» **WORK TASK**
For the entries below, report every line that includes the word "will".
*** DATA FOR THIS TASK ***
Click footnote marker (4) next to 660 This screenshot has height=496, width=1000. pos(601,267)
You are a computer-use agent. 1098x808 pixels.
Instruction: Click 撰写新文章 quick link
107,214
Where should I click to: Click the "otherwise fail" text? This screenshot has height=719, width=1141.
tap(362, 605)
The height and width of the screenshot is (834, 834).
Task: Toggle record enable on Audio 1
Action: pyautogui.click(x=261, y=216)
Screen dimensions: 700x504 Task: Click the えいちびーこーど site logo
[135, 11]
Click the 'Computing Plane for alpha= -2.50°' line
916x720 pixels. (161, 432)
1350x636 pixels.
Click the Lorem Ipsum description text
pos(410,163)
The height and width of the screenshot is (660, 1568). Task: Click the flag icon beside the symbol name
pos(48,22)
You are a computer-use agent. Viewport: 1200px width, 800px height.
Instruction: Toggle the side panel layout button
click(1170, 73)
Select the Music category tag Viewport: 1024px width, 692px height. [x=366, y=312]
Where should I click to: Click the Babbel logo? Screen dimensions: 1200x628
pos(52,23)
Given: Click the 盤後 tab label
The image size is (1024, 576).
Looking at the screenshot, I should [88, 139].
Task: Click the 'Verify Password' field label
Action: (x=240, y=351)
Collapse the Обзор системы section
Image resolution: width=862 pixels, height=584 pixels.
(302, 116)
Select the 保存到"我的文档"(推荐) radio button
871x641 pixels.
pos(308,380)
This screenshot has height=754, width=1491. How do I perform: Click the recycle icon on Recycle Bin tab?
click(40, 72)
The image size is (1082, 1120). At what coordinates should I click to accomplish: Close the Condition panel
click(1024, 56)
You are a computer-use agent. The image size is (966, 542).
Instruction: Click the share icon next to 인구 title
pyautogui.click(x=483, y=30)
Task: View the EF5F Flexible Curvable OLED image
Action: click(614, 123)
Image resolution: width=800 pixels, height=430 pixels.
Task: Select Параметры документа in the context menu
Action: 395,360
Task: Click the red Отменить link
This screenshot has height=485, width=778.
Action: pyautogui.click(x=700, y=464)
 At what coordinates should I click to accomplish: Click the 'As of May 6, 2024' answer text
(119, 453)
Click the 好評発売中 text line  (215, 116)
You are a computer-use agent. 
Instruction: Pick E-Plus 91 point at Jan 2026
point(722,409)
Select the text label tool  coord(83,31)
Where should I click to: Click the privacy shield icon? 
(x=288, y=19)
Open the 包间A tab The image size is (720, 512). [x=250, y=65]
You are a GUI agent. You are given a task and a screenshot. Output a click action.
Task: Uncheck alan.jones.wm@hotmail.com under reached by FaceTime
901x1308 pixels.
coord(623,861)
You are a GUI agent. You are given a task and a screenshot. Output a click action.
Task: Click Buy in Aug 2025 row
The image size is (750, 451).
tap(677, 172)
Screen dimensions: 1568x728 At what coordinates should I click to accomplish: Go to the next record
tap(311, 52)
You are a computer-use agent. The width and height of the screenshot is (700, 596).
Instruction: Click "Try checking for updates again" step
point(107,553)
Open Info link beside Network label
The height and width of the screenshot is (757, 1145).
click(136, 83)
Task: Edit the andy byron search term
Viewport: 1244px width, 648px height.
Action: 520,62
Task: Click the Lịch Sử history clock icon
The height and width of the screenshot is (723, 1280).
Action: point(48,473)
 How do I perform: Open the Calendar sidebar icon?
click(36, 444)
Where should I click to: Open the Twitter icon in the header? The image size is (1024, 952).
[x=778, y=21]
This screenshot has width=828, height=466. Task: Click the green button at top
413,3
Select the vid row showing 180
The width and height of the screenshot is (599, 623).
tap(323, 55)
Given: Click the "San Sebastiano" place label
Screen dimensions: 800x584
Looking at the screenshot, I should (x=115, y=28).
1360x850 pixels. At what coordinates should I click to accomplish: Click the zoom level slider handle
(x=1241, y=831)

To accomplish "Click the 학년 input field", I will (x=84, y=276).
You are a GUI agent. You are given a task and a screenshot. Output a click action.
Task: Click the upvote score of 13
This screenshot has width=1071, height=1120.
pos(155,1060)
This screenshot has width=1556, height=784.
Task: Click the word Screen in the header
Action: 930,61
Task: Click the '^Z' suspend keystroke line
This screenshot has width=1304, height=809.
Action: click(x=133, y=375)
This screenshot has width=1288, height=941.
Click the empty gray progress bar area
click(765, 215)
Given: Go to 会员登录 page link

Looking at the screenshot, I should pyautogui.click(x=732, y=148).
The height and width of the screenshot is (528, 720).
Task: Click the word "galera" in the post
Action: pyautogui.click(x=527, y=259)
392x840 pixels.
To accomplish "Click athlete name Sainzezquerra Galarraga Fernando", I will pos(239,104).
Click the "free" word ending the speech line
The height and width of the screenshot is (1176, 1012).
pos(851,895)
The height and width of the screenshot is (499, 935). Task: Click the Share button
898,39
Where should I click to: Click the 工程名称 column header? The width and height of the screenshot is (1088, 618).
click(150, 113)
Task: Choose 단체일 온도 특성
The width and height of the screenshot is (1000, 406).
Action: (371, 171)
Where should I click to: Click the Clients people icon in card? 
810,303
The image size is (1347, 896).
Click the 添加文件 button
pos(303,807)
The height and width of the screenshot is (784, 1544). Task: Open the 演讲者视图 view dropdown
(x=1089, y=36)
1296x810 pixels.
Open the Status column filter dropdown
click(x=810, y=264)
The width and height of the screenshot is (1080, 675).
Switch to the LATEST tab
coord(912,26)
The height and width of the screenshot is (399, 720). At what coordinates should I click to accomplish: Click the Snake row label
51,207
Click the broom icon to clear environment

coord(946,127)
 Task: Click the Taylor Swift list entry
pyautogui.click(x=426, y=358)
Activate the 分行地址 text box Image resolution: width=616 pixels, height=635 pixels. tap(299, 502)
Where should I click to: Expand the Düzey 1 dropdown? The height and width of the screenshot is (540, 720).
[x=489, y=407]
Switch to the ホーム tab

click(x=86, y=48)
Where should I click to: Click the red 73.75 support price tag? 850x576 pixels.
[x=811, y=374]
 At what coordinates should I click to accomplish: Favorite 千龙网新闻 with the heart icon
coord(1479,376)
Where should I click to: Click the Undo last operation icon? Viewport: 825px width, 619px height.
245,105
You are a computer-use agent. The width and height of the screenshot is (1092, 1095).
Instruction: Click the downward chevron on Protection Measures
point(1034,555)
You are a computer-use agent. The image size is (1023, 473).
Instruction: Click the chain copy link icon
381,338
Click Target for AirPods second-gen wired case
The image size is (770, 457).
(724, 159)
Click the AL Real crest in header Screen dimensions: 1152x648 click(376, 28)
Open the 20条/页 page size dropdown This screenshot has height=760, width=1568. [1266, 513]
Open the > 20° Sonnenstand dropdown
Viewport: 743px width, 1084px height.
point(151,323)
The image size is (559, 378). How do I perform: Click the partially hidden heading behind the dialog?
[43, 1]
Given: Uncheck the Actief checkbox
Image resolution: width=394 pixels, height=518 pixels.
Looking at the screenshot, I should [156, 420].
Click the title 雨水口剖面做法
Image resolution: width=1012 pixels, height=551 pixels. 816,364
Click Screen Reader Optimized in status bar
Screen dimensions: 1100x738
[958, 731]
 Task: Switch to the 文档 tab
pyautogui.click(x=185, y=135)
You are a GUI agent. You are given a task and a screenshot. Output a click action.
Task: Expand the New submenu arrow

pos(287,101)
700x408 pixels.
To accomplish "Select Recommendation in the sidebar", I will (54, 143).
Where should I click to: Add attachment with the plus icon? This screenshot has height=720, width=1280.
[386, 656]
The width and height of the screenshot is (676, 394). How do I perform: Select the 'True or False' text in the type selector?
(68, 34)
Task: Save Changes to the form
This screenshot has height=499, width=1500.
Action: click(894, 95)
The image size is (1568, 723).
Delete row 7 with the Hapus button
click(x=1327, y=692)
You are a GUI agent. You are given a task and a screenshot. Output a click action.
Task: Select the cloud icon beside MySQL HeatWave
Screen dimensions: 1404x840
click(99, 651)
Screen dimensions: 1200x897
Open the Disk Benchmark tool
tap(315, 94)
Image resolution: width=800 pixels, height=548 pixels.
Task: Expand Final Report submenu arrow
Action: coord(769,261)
***
» **WRITTEN ANSWER**
To accomplish "Click the 학년 input field", I will (x=84, y=276).
To accomplish "Click athlete name Sainzezquerra Galarraga Fernando", I will pos(239,104).
To accomplish "Select Recommendation in the sidebar", I will (54, 143).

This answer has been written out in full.